*** SOURCE DATA ***

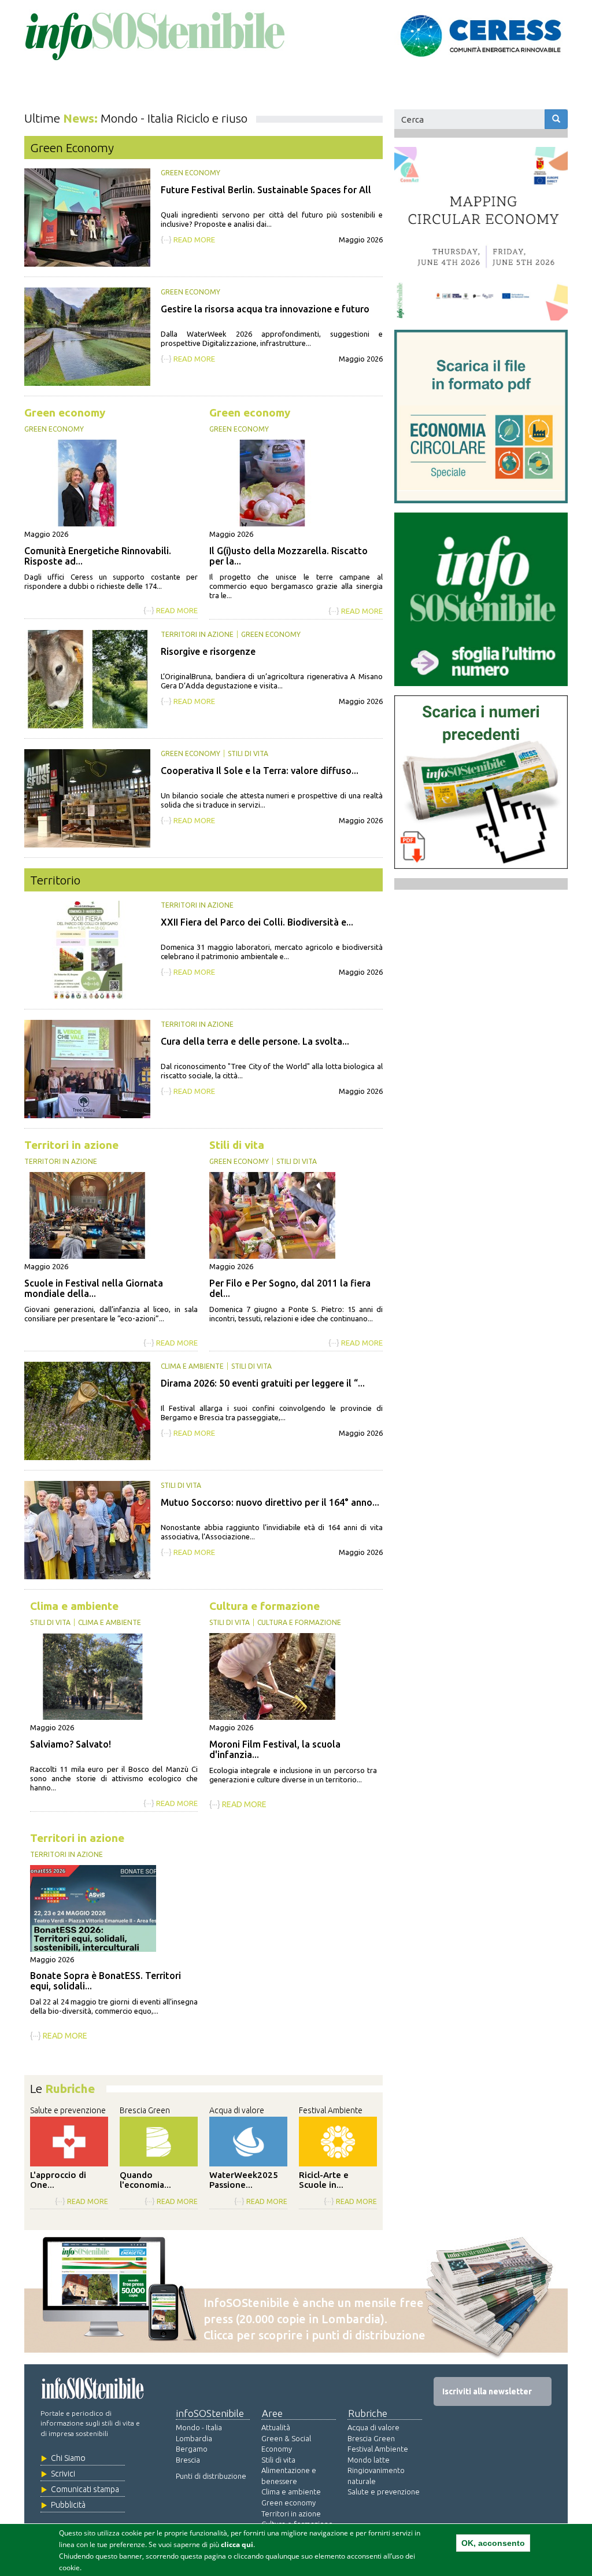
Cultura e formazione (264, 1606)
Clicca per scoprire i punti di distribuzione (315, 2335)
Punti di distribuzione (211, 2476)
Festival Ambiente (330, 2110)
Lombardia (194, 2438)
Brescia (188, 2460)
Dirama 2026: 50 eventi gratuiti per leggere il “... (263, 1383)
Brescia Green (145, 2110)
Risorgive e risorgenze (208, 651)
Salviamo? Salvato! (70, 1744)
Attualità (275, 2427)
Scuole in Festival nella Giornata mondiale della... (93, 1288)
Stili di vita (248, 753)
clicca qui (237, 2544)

***
*** SOURCE DATA ***

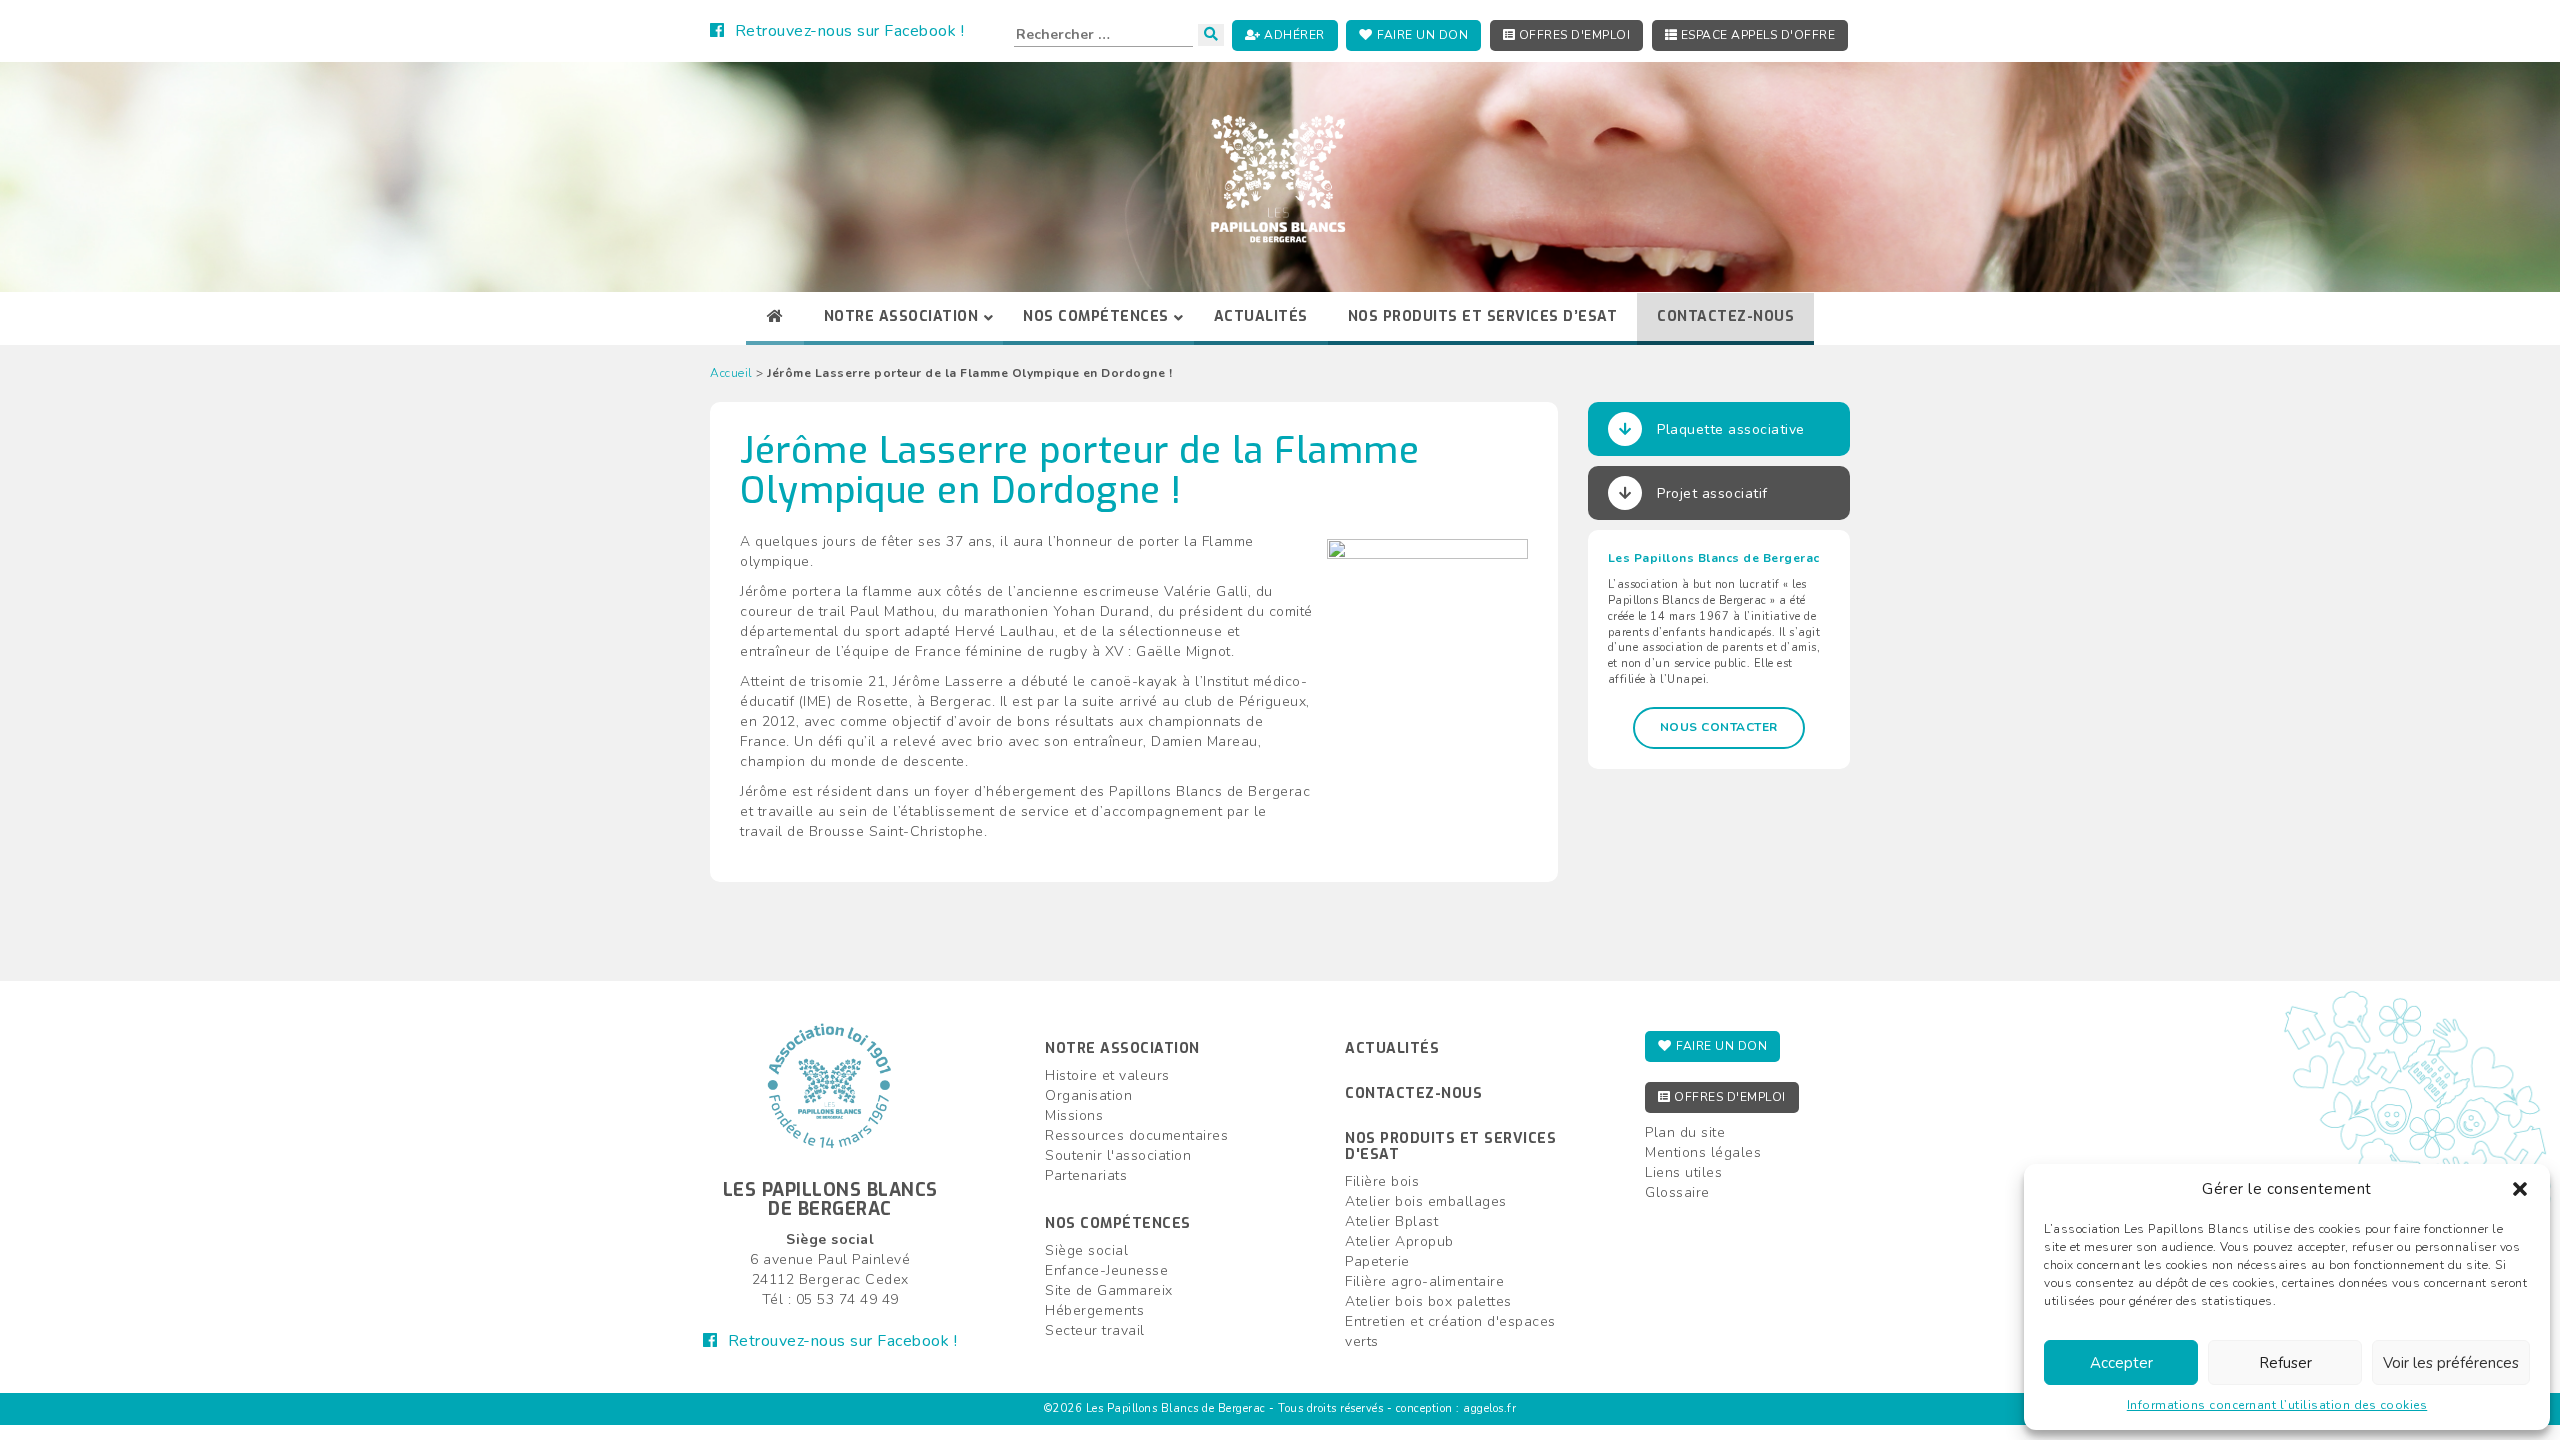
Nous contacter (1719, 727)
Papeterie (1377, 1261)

***

*TRY IT*.
Proceeding from the line containing "Punti di distribuzione (211, 2476)" through the line containing "Stili di vita (248, 753)", transcribe the lines above exactly, both end lines included.

*TASK OUTPUT*.
Punti di distribuzione (211, 2476)
Festival Ambiente (330, 2110)
Lombardia (194, 2438)
Brescia (188, 2460)
Dirama 2026: 50 eventi gratuiti per leggere il “... (263, 1383)
Brescia Green (145, 2110)
Risorgive e risorgenze (208, 651)
Salviamo? Salvato! (70, 1744)
Attualità (275, 2427)
Scuole in Festival nella Giornata mondiale della... (93, 1288)
Stili di vita (248, 753)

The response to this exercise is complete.